A la fin de 1942, la Hollande avait réalisé l’intégralité de son quota initial de déportation de quarante mille Juifs. Les trains continuèrent néanmoins à partir. La cible suivante fut les huit mille Juifs internés dans des asiles d’aliénés et dans les maisons de santé. Le plus grand de ces établissements était situé près d’Apeldoorn; c’était là que les pensionnaires avaient eu tant de mal à répondre avec cohérence aux questions détaillées du recensement. Les 21 et 22 janvier 1943, des détachements SS investirent l’hospice d’Apledoorn. Au cours d’une opération que tout le monde s’accorda à juger particulièrement brutale, les SS frappèrent sadiquement les malades hagards, parmi lequels se trouvaient de nombreux enfants, et les chargèrent dans des bétaillèrent – de là, ils les conduisirent à la gare.

En Hollande, l’opération ne connaissait pas de répit, les registres de la population ne cessaient de vomir des liste de noms. Et les trains roulaient, et roulaient encore.

Pendant ce temps en France, les Allemands déportaient autand de Juifs qu’ils le pouvaient vers les camps de la mort. Mais les rafles se faisaint à l’aveuglette.

René Carmille fut déporté à Dachau sous le matricule 76608. Il y mourut d’épuisement le 25 janvier 1945. Il fut honoré à titre posthume pour ses hauts faits patriotiques, mais l’exploit qu’il a accompli en limitant spectaculairement le nombre des victimes juives en France n’a jamais été véritablement reconnu. Il a même été parfois contesté. Aucune tabulatrice ne chiffrera jamais le nombre de vies qu’il a sauvées. Après la guerre, Lentz fit valoir qu’il n’était qu’un simple fonctionnaire. Jugé pour des motifs qui n’avaient rien à voir avec la déportation des Juifs, il fut condamné à seulement trois ans de prison.

La Hollande avait Lentz. La France avait Carmille. La Hollande disposait d’une solide infrastructure Hollerith. Celle de la France était en plein Chaos, grace à René Carmille.

Quelques chiffres :

Sur une population estimée à 140 000 personnes, plus de 107 000 Juifs hollandais furent déportés et, sur ce nombre, 102 000 furent assassinés – un taux horrifique de mortalité d’environ 73%.

Sur les 300 000 à 350 000 Juifs qui vivaient en France, toutes zones confondues, près de 85 000 furents déportés – il n’y eu que 3000 survivants.
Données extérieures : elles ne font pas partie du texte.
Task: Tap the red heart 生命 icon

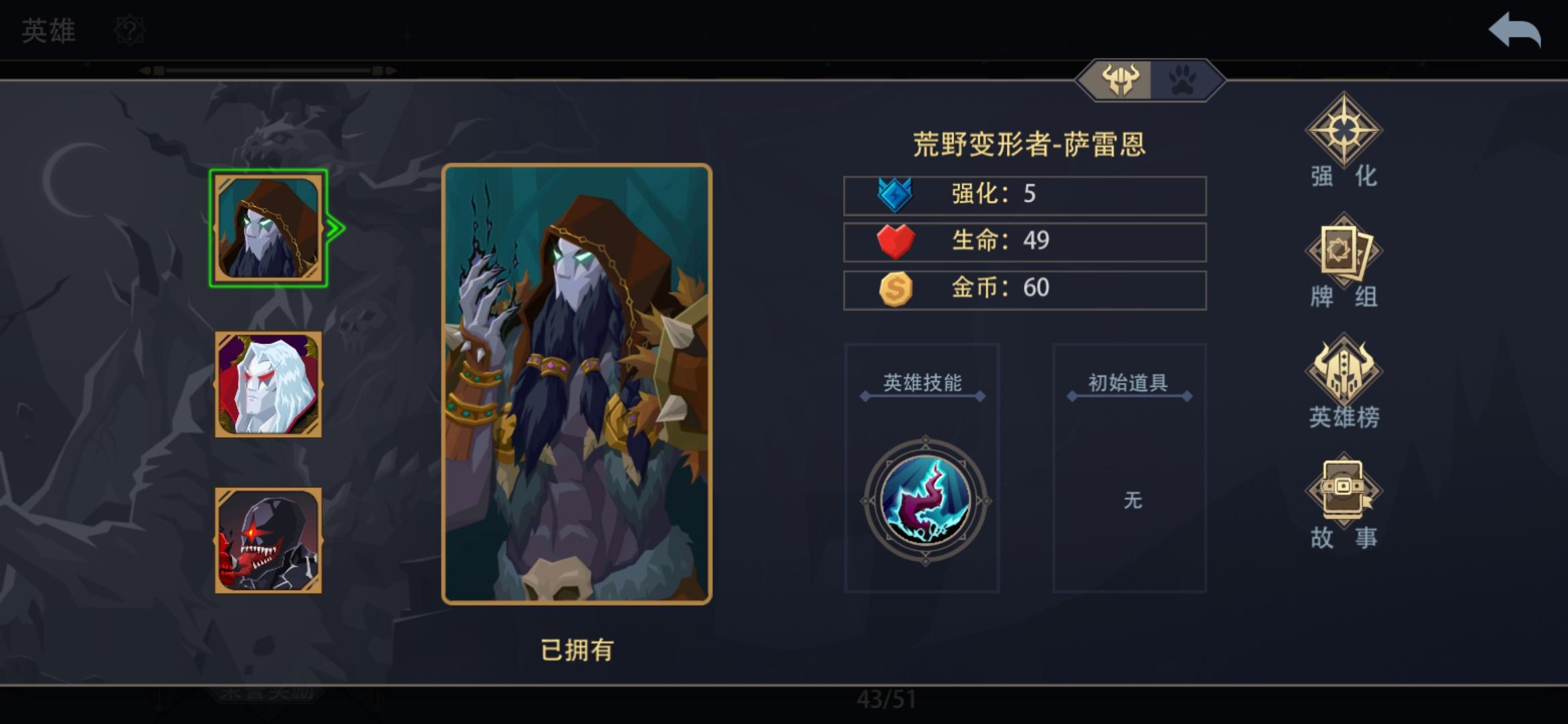Action: point(895,241)

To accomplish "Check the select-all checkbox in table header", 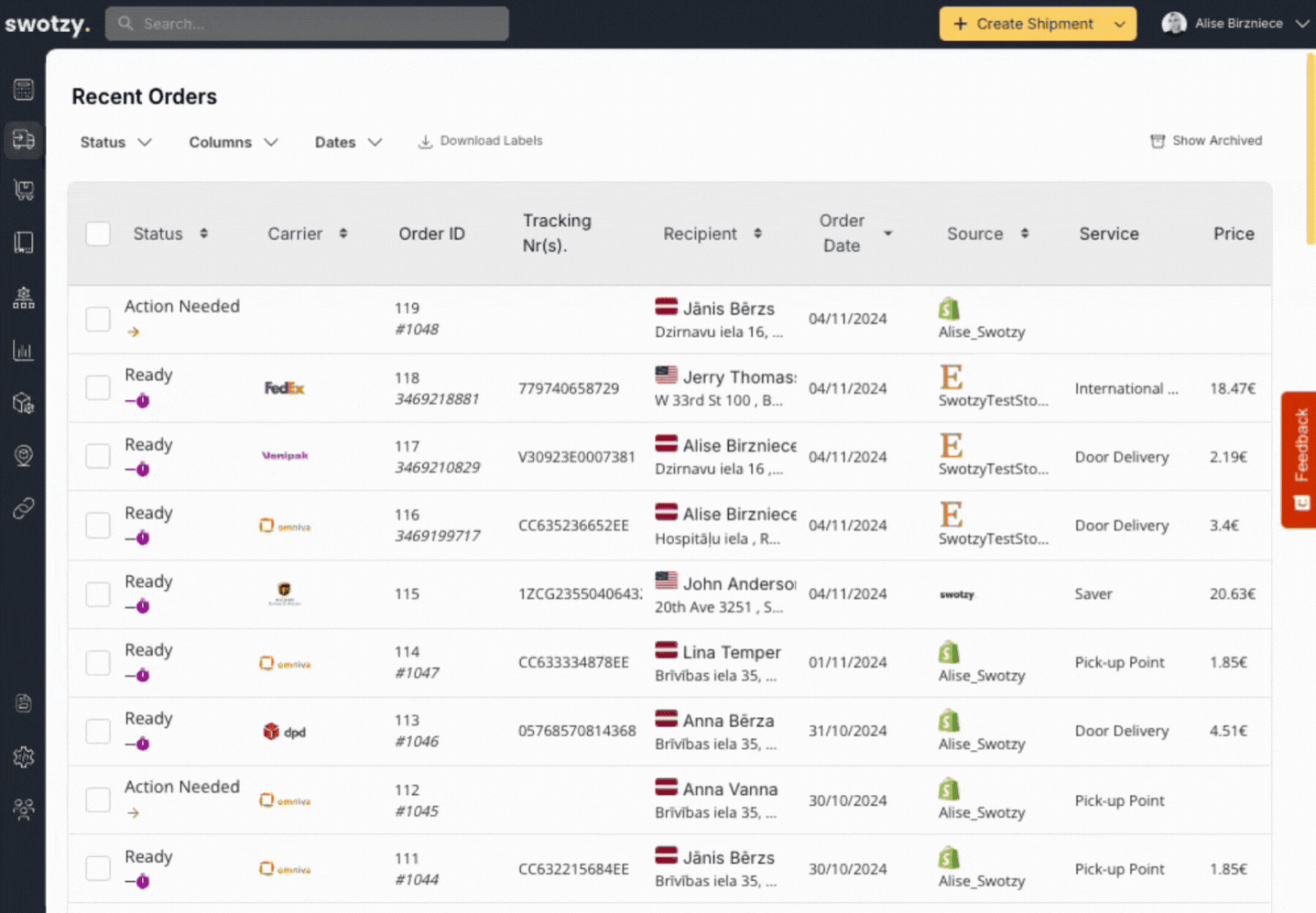I will (x=98, y=234).
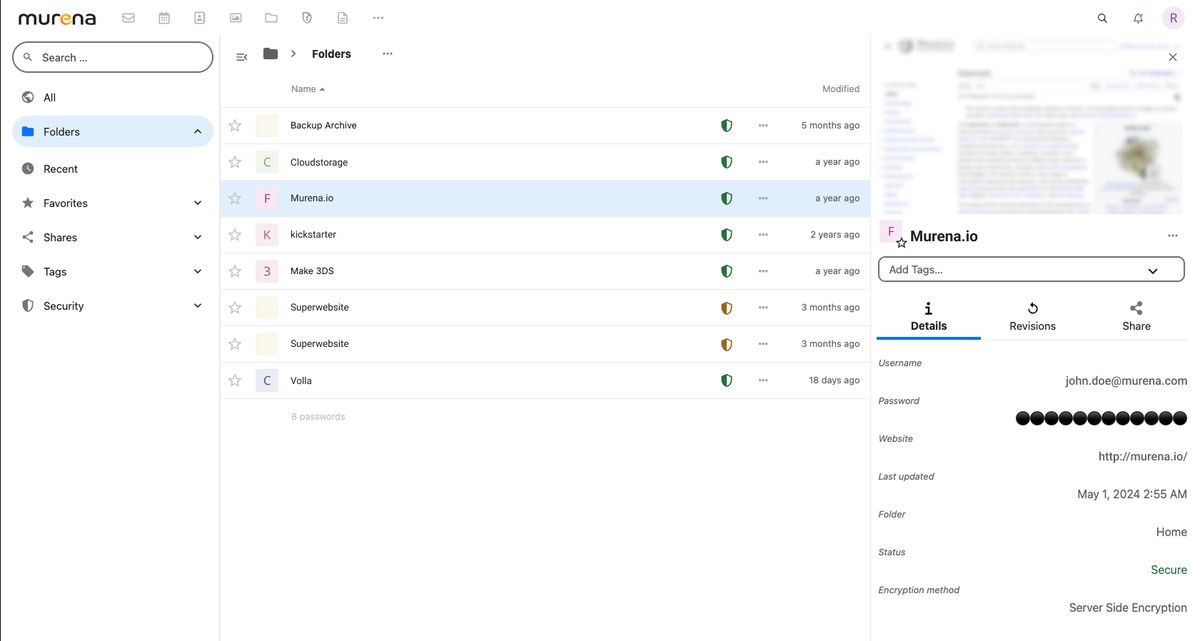1200x641 pixels.
Task: Open the Add Tags dropdown
Action: [1030, 269]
Le taux de mortalité en France fut d’environ 25 %.

Fin du chapitre, j’ajouterai à ce décompte macabre ceux d’autres pays d’Europe pour bien venir appuyer le rôle central qu’a joué René Carmille dans ce pourcentage : le plus faible des pays occupés… En Grèce, 86 % de la communauté juive a été exterminée, La Pologne connaît une tragédie plus grande encore avec plus de 90 % de Juifs assassinés, Plus de 80 % de la communauté juive lettone disparut également à partir de juin 1941, début de l’occupation nazie. Sur les quelque 90 000 Juifs vivant en Lettonie à cette époque, environ 75 000 sont morts, souvent assassinés dans les forêts du pays, avec l’assistance de milices lettones. En Hongrie, alliée des Allemands et occupée à partir de mars 1944, environ 75 % des 800 000 Juifs qui y habitaient en 1940 ont été déportés puis sont morts dans les camps de concentration, en Belgique Près de 39 000 des 65 000 Juifs de Belgique périront pendant la Shoah, en Ukraine 1,8 millions de Juifs sur 2,5 millions seront exterminés, sans l’aide d’IBM mais avec beaucoup d’acharnement et d’horreur… enfin pour terminer sur ce qu’il était possible de faire, La Bulgarie s’est distingué en ayant refusé l’envoi dans les camps, des 48 000 Juifs résidant sur son sol.